Vencedora do prémio Locus, a história que dá nome ao livro foi a primeira que li do autor, e aquele que me pôs em busca das restantes obras do autor. No mundo retratado o aumento da poluição provocou a quase esterialidade da espécie humana, e, dos recém-nascidos, poucos são totalmente humanos – a maioria são pequenos “trogs” de mente simples e devassa. Mas os humanos adultos também não escapam ilesos ao efeito dos químicos presentes no ambiente e na água.

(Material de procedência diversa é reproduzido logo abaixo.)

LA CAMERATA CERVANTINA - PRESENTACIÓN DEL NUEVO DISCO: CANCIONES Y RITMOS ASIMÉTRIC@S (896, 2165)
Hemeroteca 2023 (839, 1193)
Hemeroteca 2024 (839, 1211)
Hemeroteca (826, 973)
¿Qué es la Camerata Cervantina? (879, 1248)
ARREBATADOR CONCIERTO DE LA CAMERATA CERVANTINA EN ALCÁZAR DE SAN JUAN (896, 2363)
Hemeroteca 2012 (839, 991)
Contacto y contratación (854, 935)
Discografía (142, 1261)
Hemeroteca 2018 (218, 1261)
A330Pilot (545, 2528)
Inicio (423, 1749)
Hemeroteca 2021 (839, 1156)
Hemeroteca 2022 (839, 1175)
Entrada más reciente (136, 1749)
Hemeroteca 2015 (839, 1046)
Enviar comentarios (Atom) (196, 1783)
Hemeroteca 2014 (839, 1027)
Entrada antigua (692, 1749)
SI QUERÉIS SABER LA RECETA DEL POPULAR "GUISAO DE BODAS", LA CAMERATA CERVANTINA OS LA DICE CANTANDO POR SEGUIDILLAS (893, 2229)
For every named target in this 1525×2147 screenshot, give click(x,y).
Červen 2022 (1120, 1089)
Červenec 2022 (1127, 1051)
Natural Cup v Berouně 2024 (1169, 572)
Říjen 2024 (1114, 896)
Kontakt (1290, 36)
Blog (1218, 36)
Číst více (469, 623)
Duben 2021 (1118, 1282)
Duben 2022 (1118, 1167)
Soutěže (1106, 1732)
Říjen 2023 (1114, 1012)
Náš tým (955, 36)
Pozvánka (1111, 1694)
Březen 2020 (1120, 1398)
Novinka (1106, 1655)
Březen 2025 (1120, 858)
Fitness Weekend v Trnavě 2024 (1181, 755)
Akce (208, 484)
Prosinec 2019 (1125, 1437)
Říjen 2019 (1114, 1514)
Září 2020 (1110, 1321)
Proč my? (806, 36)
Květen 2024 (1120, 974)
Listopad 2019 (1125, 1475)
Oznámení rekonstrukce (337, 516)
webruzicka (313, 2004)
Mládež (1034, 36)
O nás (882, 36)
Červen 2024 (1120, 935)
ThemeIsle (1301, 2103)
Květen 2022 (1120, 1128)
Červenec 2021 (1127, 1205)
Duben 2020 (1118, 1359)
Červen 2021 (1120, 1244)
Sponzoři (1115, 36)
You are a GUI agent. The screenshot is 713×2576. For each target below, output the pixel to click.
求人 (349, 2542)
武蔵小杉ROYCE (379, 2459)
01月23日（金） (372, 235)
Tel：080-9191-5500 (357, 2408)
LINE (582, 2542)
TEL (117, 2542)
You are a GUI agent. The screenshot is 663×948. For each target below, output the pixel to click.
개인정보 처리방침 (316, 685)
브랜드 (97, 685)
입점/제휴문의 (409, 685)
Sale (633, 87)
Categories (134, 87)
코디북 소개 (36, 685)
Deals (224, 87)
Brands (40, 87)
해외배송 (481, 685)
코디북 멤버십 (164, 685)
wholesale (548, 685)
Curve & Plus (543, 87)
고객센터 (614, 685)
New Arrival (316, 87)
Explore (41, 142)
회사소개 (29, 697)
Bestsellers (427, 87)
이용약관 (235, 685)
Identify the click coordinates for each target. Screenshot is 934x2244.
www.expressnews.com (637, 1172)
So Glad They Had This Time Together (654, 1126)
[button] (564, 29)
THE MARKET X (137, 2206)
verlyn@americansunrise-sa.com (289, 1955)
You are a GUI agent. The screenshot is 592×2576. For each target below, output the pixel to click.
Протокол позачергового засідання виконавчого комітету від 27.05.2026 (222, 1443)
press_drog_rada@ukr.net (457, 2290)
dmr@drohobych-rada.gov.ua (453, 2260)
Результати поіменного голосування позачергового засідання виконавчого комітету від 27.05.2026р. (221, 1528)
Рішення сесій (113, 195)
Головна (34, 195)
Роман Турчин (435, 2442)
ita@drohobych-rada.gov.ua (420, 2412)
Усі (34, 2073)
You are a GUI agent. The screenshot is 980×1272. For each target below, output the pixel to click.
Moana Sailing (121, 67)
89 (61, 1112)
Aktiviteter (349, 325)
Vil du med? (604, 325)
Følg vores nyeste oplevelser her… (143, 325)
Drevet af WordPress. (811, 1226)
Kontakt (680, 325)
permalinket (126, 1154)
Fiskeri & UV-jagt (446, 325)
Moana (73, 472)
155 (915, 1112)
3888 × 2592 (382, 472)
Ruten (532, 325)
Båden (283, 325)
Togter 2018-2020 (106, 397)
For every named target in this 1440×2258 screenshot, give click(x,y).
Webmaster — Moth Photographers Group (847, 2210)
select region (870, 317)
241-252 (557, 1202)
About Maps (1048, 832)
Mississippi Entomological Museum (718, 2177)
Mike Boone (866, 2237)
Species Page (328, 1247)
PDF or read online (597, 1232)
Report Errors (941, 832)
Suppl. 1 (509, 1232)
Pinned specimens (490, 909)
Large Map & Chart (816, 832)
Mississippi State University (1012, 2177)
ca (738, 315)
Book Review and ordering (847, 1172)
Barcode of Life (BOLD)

“It’s like that time you tried to clean an electric outlet with a fork. You just got to remember not to look for gas leak with a fire. It’s not a good idea. “
Trabalhando na rede de esgotos, Alvarez é um dos poucos que evita beber a água da rede, restringindo-se à água engarrafada. À sua volta os restantes começam a demonstrar sintomas de extrema simplicidade e burrice – como a namorada que procura por uma fuga de gás com um isqueiro ou limpa tomadas com um garfo; ou como o empregado de bar que simplesmente se esquece que, para continuar a vender cerveja, precisa de se continuar a abastecer.
Apesar de não ter tirado um curso superior Alvarez é um dos únicos capazes de entender as instruções do sistema de válvulas e motores que constituem o sistema de canalização. Mas desta vez as bombas da zona seis pararam totalmente – algumas peças precisam de ser substituídas, mas o fabricante criava peças tão duradoiras que já fechou por falência há muitas décadas.
História coesa e irónica, possui vários episódios tão cómicos como o excerto acima que demonstram as alterações graduais da inteligência humana numa civilização em rápido declínio. Ainda que contenha alguns dos ideais ecológicos que o autor reflecte na maioria das suas obras, neste caso é menos explícito tornando-se numa história excepcional que cumpre bem o objectivo de divertir o leitor de forma inteligente.